Edit: On modern architectures the return value of a function for values for which it is possible is passed in a specific hardware register. When you call your function recursively, on the bottom in all cases that hardware register is set to the expect value. If by chance when popping up from recursion that hardware register is never changed, you end up with the correct value.
All of this pattern wouldn't work, if the return value would be placed at some location of the stacks of the (recursive) callers.
In any case, all of that should be captured by any modern compiler and give you a warning. If it doesn't you don't have a good compiler, or you are using too defensive command line options.
New year's eve special: In the real world, code like this (with the return
) wouldn't even be realized as a recursive function. With not too much effort you will find an iterative variant of that function, and any modern decent compiler should be able to find it as well if you ask for maximal optimization.
回答2:
A lot here depends what you mean by "it works"?
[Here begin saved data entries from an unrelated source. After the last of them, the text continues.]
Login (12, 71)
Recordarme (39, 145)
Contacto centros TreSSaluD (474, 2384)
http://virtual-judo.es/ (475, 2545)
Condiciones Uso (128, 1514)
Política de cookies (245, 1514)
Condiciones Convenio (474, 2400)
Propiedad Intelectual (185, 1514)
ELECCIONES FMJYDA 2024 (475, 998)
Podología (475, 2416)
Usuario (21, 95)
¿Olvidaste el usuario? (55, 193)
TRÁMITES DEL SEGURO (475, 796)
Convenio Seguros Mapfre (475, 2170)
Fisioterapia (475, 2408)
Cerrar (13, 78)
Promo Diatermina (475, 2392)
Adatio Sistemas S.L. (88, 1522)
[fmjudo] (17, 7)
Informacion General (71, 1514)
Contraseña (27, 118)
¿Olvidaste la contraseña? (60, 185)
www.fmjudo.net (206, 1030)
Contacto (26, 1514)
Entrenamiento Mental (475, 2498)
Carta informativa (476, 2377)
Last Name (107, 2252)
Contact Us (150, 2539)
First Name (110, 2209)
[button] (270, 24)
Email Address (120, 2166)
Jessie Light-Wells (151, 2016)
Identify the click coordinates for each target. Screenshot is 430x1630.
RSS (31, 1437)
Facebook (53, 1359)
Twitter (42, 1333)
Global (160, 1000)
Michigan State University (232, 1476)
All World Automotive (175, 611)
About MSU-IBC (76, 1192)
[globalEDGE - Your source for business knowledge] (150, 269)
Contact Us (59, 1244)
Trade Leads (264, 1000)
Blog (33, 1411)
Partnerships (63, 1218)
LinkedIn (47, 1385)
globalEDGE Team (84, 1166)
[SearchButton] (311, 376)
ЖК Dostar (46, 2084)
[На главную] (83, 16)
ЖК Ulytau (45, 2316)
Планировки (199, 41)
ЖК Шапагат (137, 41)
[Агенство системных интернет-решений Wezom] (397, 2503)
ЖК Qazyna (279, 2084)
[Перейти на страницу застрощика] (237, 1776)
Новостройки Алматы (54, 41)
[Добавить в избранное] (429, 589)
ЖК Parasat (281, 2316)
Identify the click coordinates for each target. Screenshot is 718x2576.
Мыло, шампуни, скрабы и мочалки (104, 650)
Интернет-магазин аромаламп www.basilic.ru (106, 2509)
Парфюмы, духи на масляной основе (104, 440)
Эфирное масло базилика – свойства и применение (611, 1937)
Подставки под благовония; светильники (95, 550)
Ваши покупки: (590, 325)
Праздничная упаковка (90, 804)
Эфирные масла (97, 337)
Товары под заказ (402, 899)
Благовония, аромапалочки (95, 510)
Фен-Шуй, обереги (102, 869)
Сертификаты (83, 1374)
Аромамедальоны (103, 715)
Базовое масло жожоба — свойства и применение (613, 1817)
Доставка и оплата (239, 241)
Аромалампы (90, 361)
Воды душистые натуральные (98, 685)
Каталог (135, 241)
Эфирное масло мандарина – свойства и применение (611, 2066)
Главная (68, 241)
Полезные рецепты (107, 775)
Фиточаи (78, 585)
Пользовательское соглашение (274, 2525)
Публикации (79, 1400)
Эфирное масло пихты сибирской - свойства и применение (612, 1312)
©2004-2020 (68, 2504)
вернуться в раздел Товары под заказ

to try and answer the main point of your question, functions will return when the end of the function is reached, whether or not a return statement is met.
I would expect to see compiler warnings telling you the possible controls paths may not return a value, in C++ at any rate. Resulting in undefined behaviour, see this question:
not returning a value from a non-void returning function
I would say that this example "works" as after a prime is found and isPrime has returned, then the next function up the stack is also free to return. Nothing depends on the return value of isPrime either, so the program will run back up the stack and output something.
...but as behaviour is undefined, the value that actually gets output is likely to be junk. If you are seeing 0 & 1 consistent with primes as input, then wow.
If you think this is working, I would look at testing more broadly with different values.
Also have you been building with any "debug" settings? if so try this again with debug settings off, as thiese sometimes do extra work to keep things uninitialised memory clean.
回答3:
I can explain exactly what happens:
The function is called, and it recurses back into itself until it reaches the return at either modulo (return 0) or end of recursion (return 1). At this point the function reuturns to the caller, which is is_prime. But there is no more code in the function to execute, so it immediately returns without any further action.
However, you could easily break this by, for example, add printf("Done for %d, %d\n", num, i);
behind the call of is_prime() [doesn't have to be in the if-statement]. Or adding a C++ object that is created and destroyed on entry/exit of the function, as another example.
You're just being lucky that it works. And it's very fragile and easy to break - compile it with a different compiler (or with different optimization settings, or a new version of the compiler, or a million other things), and it may well break.
回答4:
Aren't you forgetting a return statement? For normal recursion you need to put a return before isprime(num,i-1);
as well.
I guess this even should give a compile warning if you compile this using strict rules, because the function must always return an int, now it does not (at least if your compiler does not fix this).